Market observers have expressed trepidation about the effect of an ongoing deleveraging drive by Chinese financial regulators, in particular the potential impact on liquidity of the People’s Bank of China’s considerable shrinking of its balance sheet during the first quarter.

The “Monetary Authority Balance Sheet” released by PBOC at the end of March indicated that the central bank’s assets shrank by 1.1 trillion yuan over the preceding two month period, for a decline of 3.1%.

Caixin has since cited the opinions of an”authoritative figure” from within the central bank who claims that market concerns over PBOC’s dwindling balance sheet are overblown.

According to the PBOC insider recent attention given to the central bank balance sheet is far greater than the extent of actual change, and prevailing concerns over tightening of monetary policy are excessive.

PBOC previously sought to dampen worries about its shrinking assets earlier this month with the release of the “2017 Q1 China Monetary Implementation Policy Report” on 12 May, which sent the message that a contracting central bank balance sheet didn’t necessarily mean that the money supply would tighten.

According to the report the contraction in PBOC’s balance sheet during the first quarter was primarily due to short-term seasonal factors such as fiscal expenditures, as well as changes in foreign reserves and adjustments to open market tools.

The latest data published by PBOC indicates that in April its balance sheet reversed the previous two month decline, with a modest rise of 394.317 billion to 34.13 trillion in total by the month’s end.

Chinese analysts note, however, that PBOC has continued to send mixed messages to market. While it’s stated officially that balance sheet contractions do not entail tightening of the money supply, a 30 basis point rise in the bidding rate for 3-month fixed deposits of commercial banks for central treasury cash management to 4.5% on 19 May was interpreted by many analysts as a sign of further tightening.

PBOC strives to balance deleveraging with maintenance of adequate liquidity

The general consensus of Chinese market observers on PBOC’s mixed policy signals is that the central bank is striving to avoid the risk that simultaneous deleveraging of the financial sector and tightening of the money supply could create.

According to Yu Yongding from the Chinese Academy of Social Sciences, China’s monetary authorities have become extremely cautious in their policy manoeuvres ever since putting the kibosh on comparatively loose monetary policy in 2014.

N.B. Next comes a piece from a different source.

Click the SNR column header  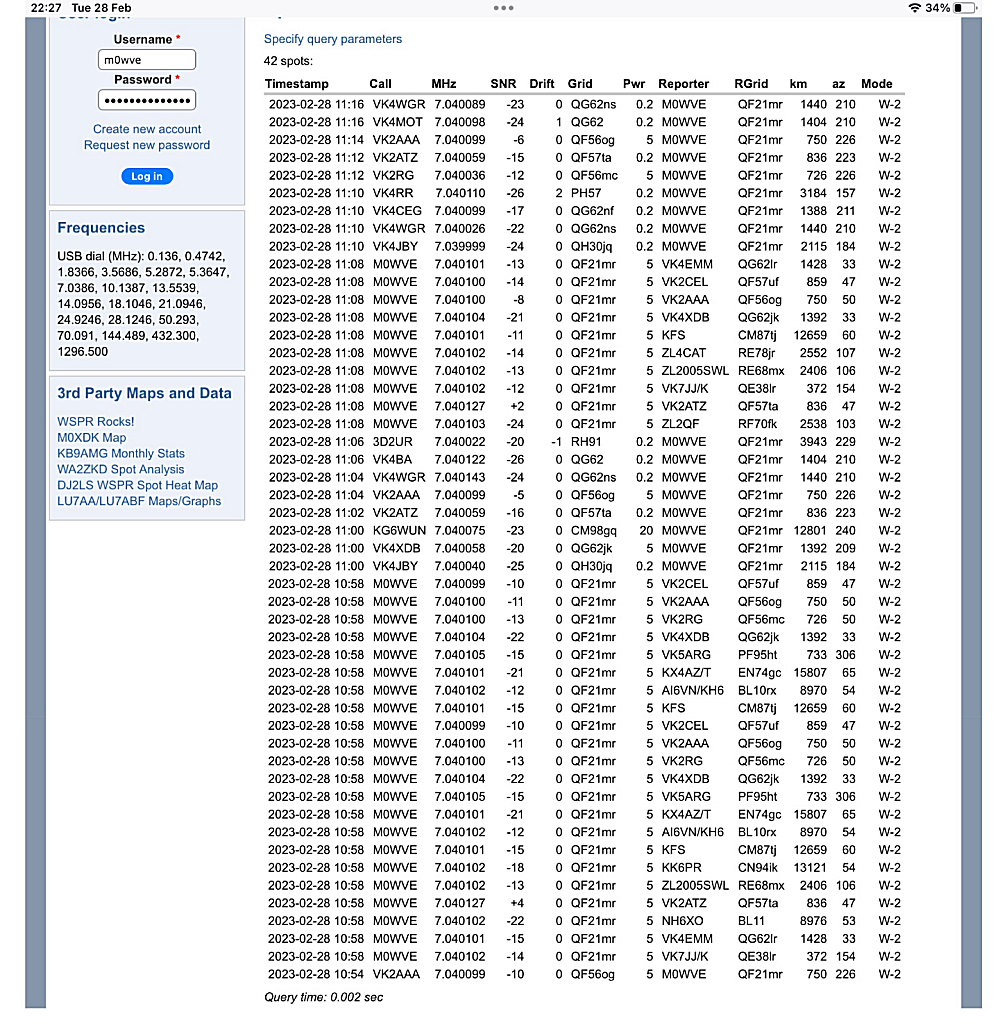pos(503,84)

“While financial rectification is necessary, when rectification itself has already created strong monetary contraction effects, monetary contraction should be appropriately delayed, in order to avoid the collapse of asset bubbles caused by tightening of monetary policy as has occurred repeatedly in other countries, dragging them into financial crisis,” said Yu to Caixin. 

Yu notes that while PBOC has previously avowed that shrinking of its balance sheet won’t necessarily entail reductions in the money supply, for other central banks such as the US Federal Reserve shrinking of the balance sheet refers precisely to base money contraction.

He further points out that shrinking of the balance sheet isn’t an accurate way to describe China’s current monetary policy, and that PBOC policy isn’t significant of a reduction in government deposits as much as reluctant to expand base money.

According to Morgan Shidan Lihuaxin Securities chief economist Zhang Jun, China is currently implementing a Chinese-style “balance sheet contraction,” which does not involve a reduction in central bank assets as much as the balance sheets of excessively leveraged financial institutions such as commercial banks.